** start Material provided **
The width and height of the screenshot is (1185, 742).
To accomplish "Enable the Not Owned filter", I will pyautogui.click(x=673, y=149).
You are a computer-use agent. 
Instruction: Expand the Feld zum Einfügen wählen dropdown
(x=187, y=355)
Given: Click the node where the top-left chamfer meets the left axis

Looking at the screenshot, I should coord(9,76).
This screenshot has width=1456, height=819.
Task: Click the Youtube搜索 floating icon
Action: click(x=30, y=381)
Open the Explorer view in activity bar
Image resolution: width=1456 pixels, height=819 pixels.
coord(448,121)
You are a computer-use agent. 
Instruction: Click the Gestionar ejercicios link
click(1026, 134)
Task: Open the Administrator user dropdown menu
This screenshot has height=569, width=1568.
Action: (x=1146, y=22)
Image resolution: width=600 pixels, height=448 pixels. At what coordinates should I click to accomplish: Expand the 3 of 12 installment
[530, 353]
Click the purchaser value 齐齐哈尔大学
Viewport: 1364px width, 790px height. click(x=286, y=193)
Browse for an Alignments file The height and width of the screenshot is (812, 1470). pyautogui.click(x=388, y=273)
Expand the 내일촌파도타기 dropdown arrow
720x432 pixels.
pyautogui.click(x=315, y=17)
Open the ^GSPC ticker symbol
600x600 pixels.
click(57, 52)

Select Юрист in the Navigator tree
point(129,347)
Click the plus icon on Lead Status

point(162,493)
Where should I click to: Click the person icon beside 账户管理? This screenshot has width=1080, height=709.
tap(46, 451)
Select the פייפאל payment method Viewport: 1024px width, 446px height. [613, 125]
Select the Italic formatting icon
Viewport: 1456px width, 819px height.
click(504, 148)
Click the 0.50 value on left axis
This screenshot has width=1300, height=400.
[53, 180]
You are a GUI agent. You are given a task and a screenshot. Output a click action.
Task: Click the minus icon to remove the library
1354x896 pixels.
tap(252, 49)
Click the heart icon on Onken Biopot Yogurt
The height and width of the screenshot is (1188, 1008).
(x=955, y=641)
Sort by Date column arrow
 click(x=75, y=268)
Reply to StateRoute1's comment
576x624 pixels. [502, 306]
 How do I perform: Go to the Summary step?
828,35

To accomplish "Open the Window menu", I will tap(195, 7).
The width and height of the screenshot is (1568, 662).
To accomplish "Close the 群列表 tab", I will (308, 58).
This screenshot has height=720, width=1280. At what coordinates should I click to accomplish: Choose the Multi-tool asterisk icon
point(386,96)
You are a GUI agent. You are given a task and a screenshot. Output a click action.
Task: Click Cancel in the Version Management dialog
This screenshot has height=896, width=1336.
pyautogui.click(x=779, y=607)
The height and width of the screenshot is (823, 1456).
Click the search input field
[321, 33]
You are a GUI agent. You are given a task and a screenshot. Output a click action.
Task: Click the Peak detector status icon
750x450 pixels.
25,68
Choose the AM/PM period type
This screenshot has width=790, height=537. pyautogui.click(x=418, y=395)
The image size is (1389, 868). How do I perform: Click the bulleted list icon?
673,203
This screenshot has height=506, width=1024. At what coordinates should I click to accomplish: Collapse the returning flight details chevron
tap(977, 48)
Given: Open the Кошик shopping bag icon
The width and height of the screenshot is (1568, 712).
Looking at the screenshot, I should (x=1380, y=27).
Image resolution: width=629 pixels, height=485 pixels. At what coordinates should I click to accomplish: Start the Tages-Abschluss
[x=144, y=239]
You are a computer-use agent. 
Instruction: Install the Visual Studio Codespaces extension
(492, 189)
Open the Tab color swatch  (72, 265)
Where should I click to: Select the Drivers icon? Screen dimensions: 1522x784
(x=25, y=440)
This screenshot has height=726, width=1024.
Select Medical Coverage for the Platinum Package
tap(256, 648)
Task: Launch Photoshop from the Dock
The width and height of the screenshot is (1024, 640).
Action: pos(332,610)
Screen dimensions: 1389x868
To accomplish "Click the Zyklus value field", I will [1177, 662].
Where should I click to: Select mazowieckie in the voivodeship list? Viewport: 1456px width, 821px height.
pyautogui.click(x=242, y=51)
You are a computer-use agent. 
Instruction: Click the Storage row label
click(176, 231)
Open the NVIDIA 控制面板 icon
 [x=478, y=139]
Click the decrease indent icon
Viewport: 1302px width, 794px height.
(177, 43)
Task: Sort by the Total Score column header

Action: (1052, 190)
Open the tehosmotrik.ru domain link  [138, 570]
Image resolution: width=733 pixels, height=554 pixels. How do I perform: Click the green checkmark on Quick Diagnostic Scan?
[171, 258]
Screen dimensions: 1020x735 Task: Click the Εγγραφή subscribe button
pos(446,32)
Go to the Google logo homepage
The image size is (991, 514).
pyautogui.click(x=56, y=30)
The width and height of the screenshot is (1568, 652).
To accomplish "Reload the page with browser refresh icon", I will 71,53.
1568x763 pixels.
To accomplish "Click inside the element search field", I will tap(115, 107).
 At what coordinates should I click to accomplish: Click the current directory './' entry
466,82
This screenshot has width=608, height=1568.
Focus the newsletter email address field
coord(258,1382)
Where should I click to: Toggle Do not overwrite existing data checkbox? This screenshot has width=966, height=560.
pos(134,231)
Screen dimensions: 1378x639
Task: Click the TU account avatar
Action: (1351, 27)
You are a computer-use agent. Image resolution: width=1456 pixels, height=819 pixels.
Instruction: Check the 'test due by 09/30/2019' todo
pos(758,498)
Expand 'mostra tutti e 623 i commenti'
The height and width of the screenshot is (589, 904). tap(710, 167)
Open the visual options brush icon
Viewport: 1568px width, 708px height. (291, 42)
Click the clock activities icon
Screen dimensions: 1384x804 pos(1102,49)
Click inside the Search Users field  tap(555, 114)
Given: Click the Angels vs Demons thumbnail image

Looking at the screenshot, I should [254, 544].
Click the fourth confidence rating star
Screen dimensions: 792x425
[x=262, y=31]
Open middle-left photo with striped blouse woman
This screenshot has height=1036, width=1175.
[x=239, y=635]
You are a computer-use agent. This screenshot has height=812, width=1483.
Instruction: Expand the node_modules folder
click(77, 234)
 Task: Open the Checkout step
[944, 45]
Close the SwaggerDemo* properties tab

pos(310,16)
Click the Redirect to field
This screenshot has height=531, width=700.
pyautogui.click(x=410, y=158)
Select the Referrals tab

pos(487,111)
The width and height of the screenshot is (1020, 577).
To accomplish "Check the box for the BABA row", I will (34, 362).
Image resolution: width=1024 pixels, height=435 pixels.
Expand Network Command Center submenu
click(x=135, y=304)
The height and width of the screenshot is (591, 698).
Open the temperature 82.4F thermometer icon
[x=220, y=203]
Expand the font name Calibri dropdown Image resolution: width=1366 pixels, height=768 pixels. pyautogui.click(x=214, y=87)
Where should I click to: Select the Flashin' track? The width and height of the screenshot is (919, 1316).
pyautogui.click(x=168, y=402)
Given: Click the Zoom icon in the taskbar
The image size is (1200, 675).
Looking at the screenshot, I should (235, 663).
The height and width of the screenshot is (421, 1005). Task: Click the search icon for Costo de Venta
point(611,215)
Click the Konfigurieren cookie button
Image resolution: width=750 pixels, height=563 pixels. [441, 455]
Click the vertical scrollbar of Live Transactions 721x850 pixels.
** end Material provided **
Starting with the line that contains "Open the tehosmotrik.ru" and going on through the line that contains "Action: (1351, 27)", rewrite that stretch of the data as a Markdown table with a Row column for the row number and a Line column for the text of each line. Leave out any blank lines.

Answer to this problem ->
| Row | Line |
|---|---|
| 1 | Open the tehosmotrik.ru domain link  [138, 570] |
| 2 | Image resolution: width=733 pixels, height=554 pixels. How do I perform: Click the green checkmark on Quick Diagnostic Scan? |
| 3 | [171, 258] |
| 4 | Screen dimensions: 1020x735 Task: Click the Εγγραφή subscribe button |
| 5 | pos(446,32) |
| 6 | Go to the Google logo homepage |
| 7 | The image size is (991, 514). |
| 8 | pyautogui.click(x=56, y=30) |
| 9 | The width and height of the screenshot is (1568, 652). |
| 10 | To accomplish "Reload the page with browser refresh icon", I will 71,53. |
| 11 | 1568x763 pixels. |
| 12 | To accomplish "Click inside the element search field", I will tap(115, 107). |
| 13 |  At what coordinates should I click to accomplish: Click the current directory './' entry |
| 14 | 466,82 |
| 15 | This screenshot has width=608, height=1568. |
| 16 | Focus the newsletter email address field |
| 17 | coord(258,1382) |
| 18 | Where should I click to: Toggle Do not overwrite existing data checkbox? This screenshot has width=966, height=560. |
| 19 | pos(134,231) |
| 20 | Screen dimensions: 1378x639 |
| 21 | Task: Click the TU account avatar |
| 22 | Action: (1351, 27) |